What to do if You Have a Problem with Your Real Estate Agent
A real estate agent is a licensed professional who is authorized to conduct business in a given state. As such, real estate agents are responsible for many different tasks depending on their education, licensing, and certifications. The most common tasks a real estate agent is responsible for include:
- Handling standard client forms;
- Drafting and preparing offers and other related paperwork;
- Providing satisfactory customer service if a client has an issue;
- Answering basic questions that clients may have, such as explaining the home purchasing/selling process;
- Reviewing real estate contracts, such as lease agreements, purchase agreements, and rental contracts;
- Negotiating sale prices between sellers and the clients;
- Closing any deals;
- Showcasing properties to potential buyers; and
- Guiding clients through tours of the property.
Not only are real estate agents required to do certain tasks, but they are also restrained from partaking in other actions including:
- Giving legal advice (unless they are a licensed attorney and are acting in the capacity as your attorney), as this would be considered an authorized practice of law;
- Giving tax advice, as they are not licensed to do so; or
- Violating the Fair Housing Act, such as disclosing certain details about a neighborhood or community that are protected by the Act.
While real estate agents are subject to numerous legal claims, the majority of these legal claims occur because they failed to do one of their required responsibilities or because they acted in a way that is restricted. Below are the 10 most commons reasons why a real estate agent is sued.

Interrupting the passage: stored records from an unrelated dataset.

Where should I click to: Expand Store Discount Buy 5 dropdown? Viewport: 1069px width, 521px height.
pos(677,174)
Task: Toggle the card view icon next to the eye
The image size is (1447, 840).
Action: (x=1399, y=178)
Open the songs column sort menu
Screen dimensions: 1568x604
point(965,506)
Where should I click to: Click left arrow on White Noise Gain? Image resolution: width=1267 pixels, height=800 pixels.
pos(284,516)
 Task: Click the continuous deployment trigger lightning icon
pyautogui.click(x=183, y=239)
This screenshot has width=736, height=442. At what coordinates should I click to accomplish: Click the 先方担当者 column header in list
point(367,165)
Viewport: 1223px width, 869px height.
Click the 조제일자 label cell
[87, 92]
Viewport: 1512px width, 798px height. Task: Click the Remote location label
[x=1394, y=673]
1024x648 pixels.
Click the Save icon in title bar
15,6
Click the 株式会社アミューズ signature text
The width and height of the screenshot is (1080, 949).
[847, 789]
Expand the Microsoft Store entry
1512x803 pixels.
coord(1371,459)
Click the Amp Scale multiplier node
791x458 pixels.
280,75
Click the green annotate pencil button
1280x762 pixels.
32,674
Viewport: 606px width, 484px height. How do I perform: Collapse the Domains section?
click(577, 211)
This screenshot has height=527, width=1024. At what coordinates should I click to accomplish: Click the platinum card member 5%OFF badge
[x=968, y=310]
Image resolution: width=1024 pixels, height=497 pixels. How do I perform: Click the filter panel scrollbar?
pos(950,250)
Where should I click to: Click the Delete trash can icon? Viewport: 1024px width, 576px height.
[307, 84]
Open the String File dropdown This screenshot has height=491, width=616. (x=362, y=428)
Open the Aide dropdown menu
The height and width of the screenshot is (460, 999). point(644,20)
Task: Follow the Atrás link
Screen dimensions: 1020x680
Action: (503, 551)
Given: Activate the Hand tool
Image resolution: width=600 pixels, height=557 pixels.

10 Common Causes of Real Estate Agent Law Suits
Though accidents can happen, knowing the most common real estate agent mistakes can help you understand when you may encounter legal issues. The most common real estate agent issues include but are not limited to:
- Failing to Disclose a Property Defect: The most common types of hidden defects include construction issues, leaks, cracking, noise, or improvements without permits. If you feel your real estate agent was keeping any of the aforementioned issues from you, you must prove that the agent knew or should have known about the defects.
- Breach of Duty: Real estate agents must act in the best interest of their client—not the property seller or another third party. Further, these entities are legally required to keep sensitive client information such as financial details private. Not only do real estate agents and realtors have to keep sensitive client information secret, but they must also disclose any information about a property or seller that may benefit their client.
- Representing Clients in an Unfamiliar Territory: Different states—and areas within specific states—have their own real estate rules and regulations. Thus, if your real estate agent is just learning these rules and they tell you incorrect information, you may be able to receive monetary damages.
- Giving Legal Advice: Most real estate agents want to help their clients. However, a real estate agent is prohibited from providing any type of legal advice.
- Misleading Clients: As mentioned in the breach of duty section, real estate agents must prioritize the needs of their actual clients. Thus, if your real estate agent misleads you before, during, or after you purchase, sell, lease, or renovate a property, you will be able to sue them.
- Breach of Contract: Commonly, a real estate agent’s breach of contract occurs when the agent does not comply with the timeline stated in the initial agreement. However, negligence, fraud, or breach of duty can all lead to a breach of contract lawsuit.
- Failing to Keep Clients Data Safe: Real estate agents must keep sensitive client information such as financial details private. This is true whether they are protecting the information from third parties involved in a real estate transaction or hackers. In either case, if a real estate agent does not protect your sensitive information, you have the legal right to seek compensation.
- Failing to Recommend Inspections: One of the most common causes of real estate agent litigation occurs because an agent fails to recommend a property inspection. While people rely on their real estate agents for a lot of information and guidance, a third-party inspection is almost always a good idea.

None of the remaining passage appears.